Items listed in a dataset |
start

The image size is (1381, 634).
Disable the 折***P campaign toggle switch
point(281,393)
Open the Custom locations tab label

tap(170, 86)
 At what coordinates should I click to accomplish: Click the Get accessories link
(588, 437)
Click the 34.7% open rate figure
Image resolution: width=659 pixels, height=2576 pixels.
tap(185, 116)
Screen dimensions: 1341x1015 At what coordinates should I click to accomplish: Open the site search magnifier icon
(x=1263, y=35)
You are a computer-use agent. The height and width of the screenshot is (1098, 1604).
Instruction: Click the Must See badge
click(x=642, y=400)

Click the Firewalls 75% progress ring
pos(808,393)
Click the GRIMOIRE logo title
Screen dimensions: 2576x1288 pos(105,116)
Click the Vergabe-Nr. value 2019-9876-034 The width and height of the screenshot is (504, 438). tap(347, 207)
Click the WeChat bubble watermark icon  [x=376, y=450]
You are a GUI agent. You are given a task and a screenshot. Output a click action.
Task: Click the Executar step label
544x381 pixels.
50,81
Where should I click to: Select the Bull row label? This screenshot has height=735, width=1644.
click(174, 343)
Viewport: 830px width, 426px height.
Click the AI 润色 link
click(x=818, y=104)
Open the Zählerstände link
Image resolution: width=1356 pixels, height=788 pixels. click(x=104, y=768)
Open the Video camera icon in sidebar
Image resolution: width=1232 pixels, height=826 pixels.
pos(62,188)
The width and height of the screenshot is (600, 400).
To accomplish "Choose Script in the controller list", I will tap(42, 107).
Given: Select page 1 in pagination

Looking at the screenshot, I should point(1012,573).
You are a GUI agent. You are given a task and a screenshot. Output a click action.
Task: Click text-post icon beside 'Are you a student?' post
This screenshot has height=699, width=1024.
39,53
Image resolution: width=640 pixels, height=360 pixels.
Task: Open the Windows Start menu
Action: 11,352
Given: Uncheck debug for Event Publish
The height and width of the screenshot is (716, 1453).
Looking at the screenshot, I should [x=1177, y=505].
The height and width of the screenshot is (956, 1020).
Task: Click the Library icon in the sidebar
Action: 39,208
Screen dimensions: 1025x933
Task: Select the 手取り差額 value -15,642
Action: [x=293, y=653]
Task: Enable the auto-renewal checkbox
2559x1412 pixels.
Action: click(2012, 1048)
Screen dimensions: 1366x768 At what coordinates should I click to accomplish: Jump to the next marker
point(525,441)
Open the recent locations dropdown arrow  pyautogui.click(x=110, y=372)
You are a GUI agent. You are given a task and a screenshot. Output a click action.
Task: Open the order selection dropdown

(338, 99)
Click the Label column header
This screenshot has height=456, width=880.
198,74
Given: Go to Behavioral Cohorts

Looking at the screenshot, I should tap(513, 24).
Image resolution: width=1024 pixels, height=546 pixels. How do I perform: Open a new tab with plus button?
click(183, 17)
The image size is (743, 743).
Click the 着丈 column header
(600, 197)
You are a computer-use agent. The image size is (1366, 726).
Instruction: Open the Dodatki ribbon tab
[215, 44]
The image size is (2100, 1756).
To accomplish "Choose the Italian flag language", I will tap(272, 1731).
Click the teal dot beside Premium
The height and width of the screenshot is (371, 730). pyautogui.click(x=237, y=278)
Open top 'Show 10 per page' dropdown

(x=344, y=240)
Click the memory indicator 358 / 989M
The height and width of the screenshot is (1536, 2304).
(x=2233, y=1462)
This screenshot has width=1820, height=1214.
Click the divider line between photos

end

Return, unchanged and in their original order, the lines of the entries that begin with the line containing "Given: Select page 1 in pagination" and continue through the line containing "Open the recent", including both of those lines.

Given: Select page 1 in pagination

Looking at the screenshot, I should point(1012,573).
You are a GUI agent. You are given a task and a screenshot. Output a click action.
Task: Click text-post icon beside 'Are you a student?' post
This screenshot has height=699, width=1024.
39,53
Image resolution: width=640 pixels, height=360 pixels.
Task: Open the Windows Start menu
Action: 11,352
Given: Uncheck debug for Event Publish
The height and width of the screenshot is (716, 1453).
Looking at the screenshot, I should [x=1177, y=505].
The height and width of the screenshot is (956, 1020).
Task: Click the Library icon in the sidebar
Action: 39,208
Screen dimensions: 1025x933
Task: Select the 手取り差額 value -15,642
Action: [x=293, y=653]
Task: Enable the auto-renewal checkbox
2559x1412 pixels.
Action: click(2012, 1048)
Screen dimensions: 1366x768 At what coordinates should I click to accomplish: Jump to the next marker
point(525,441)
Open the recent locations dropdown arrow  pyautogui.click(x=110, y=372)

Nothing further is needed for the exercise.